St. Maria in Lyskirchen, Romanische Pfarrkirche in Altstadt-Süd, Deutschland
St. Maria Lyskirchen ist eine romanische Pfarrkirche in der Kölner Altstadt mit einem einschiffigen Langhaus und eingezogenem Chor. Das Innere besticht durch Deckenmalereien und Wandmalereien aus dem 13. Jahrhundert sowie spätgotische Glasfragmente und zeitgenössische Glaskunstwerke im Chor.
Der Bau entstand zwischen 1210 und 1220 und ist damit die einzige der zwölf Romanischen Kirchen Kölns, die als Pfarrkirche konzipiert wurde. Als eines der wenigen großen Sakralgebäude der Stadt überstand das Bauwerk die Zerstörungen des Zweiten Weltkriegs ohne wesentliche Beschädigungen.
Die Kirche zeigt an ihren Wänden eine vollständige typologische Bilderserie, die Geschichten aus dem Alten und Neuen Testament miteinander verbindet. Diese Form der visuellen Bibelerzählung war im Mittelalter eine wichtige Methode, um religiöse Inhalte an die Gläubigen zu vermitteln.
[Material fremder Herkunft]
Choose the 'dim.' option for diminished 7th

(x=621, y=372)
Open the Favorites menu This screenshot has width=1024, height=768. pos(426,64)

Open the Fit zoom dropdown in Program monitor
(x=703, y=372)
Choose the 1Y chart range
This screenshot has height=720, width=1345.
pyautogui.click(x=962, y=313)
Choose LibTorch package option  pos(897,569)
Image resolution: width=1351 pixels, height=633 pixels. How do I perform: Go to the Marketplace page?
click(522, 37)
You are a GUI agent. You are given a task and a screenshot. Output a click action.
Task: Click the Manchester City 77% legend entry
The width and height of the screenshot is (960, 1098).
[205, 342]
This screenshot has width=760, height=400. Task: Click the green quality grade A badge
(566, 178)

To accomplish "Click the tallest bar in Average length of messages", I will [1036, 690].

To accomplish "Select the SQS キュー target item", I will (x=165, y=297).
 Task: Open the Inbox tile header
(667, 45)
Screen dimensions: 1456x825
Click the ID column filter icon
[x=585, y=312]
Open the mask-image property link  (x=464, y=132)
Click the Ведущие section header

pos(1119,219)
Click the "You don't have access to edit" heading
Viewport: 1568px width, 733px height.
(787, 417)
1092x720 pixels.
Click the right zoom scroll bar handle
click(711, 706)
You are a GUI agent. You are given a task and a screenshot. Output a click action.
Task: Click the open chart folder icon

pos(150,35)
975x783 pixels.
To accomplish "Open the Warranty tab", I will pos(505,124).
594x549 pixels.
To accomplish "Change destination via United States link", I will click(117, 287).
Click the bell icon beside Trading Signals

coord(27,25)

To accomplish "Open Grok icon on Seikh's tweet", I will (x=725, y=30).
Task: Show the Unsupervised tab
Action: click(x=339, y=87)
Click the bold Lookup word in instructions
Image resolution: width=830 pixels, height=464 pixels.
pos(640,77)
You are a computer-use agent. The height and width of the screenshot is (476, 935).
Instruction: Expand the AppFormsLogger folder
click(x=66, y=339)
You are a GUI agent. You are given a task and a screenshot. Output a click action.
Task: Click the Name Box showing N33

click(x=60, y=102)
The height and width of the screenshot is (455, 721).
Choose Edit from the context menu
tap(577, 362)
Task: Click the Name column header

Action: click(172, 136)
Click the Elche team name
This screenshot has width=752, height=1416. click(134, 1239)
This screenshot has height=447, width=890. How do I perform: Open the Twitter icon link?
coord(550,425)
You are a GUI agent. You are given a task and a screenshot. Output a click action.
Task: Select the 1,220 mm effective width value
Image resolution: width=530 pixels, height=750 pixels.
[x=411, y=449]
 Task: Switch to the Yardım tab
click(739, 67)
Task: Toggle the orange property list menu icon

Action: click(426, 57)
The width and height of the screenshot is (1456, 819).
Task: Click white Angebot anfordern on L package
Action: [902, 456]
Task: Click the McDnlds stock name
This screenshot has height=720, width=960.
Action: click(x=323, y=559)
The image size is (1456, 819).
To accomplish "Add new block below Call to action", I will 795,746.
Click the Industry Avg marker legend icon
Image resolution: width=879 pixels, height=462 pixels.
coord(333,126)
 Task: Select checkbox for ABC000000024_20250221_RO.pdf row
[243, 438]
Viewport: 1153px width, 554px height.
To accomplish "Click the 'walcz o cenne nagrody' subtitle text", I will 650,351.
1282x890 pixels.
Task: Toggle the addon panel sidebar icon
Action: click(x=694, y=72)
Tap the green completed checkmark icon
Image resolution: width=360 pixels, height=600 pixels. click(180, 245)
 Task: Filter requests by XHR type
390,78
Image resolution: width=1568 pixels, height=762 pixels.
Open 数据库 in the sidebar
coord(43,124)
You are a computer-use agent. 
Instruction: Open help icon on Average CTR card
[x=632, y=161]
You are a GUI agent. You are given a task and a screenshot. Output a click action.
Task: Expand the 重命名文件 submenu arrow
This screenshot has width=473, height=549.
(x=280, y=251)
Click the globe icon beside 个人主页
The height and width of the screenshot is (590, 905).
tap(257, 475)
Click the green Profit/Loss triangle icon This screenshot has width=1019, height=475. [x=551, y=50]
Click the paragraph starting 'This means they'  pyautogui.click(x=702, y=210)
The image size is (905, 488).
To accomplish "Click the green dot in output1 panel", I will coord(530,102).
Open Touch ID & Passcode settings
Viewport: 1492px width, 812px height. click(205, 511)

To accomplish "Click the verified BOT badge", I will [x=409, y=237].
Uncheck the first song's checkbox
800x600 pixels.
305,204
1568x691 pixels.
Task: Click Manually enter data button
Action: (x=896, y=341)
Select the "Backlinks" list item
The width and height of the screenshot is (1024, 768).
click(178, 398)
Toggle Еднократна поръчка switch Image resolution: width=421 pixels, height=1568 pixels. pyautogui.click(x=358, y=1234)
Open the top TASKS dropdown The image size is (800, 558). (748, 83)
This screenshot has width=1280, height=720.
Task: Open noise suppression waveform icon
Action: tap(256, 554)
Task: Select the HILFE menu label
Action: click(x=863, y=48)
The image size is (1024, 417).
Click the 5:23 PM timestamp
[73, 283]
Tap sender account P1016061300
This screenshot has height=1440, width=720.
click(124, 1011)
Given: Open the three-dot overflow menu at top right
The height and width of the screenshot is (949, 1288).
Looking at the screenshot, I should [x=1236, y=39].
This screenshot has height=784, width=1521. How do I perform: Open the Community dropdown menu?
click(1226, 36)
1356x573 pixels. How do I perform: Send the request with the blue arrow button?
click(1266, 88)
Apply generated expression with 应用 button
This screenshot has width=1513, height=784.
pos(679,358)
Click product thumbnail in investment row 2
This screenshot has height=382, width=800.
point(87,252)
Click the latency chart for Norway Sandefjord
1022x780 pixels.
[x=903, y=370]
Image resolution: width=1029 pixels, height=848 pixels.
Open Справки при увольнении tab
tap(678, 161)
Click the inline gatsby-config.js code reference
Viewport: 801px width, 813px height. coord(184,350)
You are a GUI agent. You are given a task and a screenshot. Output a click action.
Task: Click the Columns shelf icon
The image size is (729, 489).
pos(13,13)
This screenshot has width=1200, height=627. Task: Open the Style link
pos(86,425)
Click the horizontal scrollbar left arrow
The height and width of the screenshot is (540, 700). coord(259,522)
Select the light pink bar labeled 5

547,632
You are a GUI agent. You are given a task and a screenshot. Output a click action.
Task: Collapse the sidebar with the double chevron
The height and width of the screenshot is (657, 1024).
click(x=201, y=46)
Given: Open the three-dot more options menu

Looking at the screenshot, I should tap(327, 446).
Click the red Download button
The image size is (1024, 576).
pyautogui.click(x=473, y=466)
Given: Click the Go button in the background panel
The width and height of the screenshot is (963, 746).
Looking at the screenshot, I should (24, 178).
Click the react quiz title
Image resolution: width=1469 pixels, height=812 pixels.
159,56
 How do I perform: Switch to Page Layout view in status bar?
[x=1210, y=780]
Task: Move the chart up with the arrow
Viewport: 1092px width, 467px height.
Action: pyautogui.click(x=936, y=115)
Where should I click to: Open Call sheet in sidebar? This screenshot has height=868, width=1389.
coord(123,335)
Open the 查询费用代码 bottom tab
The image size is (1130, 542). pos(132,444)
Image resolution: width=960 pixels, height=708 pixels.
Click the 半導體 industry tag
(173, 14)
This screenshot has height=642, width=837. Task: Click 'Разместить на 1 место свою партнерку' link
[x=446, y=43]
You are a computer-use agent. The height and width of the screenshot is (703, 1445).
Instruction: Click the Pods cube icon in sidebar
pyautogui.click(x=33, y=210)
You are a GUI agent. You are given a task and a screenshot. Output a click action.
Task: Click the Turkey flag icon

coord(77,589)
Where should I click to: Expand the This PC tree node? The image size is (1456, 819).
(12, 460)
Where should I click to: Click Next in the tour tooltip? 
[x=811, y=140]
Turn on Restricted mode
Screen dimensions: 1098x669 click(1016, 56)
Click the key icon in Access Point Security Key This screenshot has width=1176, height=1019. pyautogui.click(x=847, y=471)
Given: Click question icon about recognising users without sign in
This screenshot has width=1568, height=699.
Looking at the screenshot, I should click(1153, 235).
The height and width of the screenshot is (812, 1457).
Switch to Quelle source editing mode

Die Kirche sitzt am Rheinufer zwischen Deutz- und Severinbrücke und ist mit kostenlosen Besuchsmöglichkeiten ein offener Anlaufpunkt. Der Zugang erfolgt am einfachsten zu Fuß von der Straßenbahnhaltestelle Heumarkt oder über die angrenzenden Straßen der Altstadt.
Die Kirche bewahrt ihre ursprüngliche Innenausstattung aus dem 13. Jahrhundert und zeigt Deckenmalereien, die selten in anderen Kölner Kirchen zu sehen sind. Diese Erhaltung macht sie zu einem besonders wertvollen Zeugnis der mittelalterlichen Kunsttradition der Stadt.